> **To be done**: Repeat the stretch of the listing from the line containing "Focus the Email" through the line containing "coord(317,353)", with both of those lines included, and reproduce those lines verbatim.

> **Records shown**:
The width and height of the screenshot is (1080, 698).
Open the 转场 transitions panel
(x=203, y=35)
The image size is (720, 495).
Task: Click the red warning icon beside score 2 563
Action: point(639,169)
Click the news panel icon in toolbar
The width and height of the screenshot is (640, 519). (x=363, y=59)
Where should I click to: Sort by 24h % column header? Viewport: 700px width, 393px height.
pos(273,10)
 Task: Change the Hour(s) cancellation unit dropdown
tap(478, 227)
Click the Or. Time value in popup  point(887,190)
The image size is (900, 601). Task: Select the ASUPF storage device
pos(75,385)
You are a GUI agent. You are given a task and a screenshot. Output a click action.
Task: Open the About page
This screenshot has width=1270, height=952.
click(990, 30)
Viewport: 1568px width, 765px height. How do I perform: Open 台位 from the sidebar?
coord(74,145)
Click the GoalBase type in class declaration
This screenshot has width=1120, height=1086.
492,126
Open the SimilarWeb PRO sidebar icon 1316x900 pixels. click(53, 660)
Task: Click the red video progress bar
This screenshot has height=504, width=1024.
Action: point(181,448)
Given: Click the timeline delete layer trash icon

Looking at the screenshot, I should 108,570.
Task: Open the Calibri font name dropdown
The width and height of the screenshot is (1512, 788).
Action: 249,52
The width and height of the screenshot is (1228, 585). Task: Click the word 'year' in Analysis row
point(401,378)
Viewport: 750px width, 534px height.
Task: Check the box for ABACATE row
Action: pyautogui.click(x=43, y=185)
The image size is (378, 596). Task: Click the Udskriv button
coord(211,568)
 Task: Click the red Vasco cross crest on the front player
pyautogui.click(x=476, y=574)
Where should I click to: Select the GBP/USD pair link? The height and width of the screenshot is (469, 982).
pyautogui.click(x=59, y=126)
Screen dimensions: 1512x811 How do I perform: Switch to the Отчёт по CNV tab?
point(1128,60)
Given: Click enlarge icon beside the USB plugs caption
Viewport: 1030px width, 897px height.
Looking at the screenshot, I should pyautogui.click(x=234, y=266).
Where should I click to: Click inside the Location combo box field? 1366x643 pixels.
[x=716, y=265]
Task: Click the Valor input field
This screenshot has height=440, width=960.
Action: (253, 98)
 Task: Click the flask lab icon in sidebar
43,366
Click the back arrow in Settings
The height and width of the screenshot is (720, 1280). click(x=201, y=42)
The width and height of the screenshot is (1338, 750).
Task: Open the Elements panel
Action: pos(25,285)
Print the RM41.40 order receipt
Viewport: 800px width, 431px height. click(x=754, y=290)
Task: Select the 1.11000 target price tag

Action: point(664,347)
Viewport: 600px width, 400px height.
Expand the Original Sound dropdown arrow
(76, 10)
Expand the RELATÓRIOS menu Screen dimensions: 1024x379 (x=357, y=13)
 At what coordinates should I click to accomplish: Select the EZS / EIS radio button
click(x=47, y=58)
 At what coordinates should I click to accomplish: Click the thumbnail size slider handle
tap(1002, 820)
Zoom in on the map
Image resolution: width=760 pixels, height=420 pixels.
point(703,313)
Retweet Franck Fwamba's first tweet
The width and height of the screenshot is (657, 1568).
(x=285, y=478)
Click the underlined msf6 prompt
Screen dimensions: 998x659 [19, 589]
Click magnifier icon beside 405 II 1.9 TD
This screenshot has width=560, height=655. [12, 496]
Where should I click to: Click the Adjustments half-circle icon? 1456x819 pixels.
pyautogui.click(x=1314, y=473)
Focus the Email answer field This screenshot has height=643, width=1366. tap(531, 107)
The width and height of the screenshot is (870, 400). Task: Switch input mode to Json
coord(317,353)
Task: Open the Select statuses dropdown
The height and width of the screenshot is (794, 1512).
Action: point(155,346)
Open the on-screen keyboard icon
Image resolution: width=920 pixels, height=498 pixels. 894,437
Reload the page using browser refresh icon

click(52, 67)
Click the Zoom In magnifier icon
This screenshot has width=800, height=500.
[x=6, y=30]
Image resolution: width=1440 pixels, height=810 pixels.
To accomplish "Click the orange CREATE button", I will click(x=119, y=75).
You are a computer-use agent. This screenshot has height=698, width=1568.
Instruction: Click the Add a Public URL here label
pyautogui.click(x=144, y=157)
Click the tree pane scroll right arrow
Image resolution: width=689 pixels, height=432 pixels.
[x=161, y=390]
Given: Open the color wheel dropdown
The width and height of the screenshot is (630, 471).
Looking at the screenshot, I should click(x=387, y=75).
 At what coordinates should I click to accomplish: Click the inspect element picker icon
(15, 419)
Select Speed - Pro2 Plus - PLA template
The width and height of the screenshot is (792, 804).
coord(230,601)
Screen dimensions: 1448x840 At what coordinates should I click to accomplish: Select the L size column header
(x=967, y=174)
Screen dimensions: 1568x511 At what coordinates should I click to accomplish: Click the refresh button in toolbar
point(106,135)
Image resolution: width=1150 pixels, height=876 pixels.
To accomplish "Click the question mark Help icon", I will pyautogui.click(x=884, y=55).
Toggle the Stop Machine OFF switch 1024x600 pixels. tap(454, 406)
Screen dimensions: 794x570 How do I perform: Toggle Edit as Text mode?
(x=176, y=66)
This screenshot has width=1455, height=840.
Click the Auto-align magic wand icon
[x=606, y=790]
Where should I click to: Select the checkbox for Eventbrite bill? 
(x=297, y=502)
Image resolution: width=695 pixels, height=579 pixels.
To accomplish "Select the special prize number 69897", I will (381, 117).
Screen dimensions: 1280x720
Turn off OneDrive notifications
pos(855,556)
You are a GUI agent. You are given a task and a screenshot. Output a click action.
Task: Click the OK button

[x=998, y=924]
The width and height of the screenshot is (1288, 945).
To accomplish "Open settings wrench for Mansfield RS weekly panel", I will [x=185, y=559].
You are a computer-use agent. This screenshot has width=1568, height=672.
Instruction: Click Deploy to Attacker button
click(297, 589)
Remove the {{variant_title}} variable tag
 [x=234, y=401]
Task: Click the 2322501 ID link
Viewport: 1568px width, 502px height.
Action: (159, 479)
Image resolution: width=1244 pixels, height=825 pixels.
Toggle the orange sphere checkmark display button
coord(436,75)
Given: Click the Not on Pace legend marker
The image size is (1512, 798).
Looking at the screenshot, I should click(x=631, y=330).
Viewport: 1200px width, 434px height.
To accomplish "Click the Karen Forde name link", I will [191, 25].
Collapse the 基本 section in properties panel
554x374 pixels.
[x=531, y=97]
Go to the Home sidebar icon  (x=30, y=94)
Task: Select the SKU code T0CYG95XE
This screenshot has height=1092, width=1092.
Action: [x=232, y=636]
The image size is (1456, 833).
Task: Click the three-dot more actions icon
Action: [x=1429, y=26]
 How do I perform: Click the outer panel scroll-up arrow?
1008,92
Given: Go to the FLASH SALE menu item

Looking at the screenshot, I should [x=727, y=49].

> **Problem solution**:
Focus the Email answer field This screenshot has height=643, width=1366. tap(531, 107)
The width and height of the screenshot is (870, 400). Task: Switch input mode to Json
coord(317,353)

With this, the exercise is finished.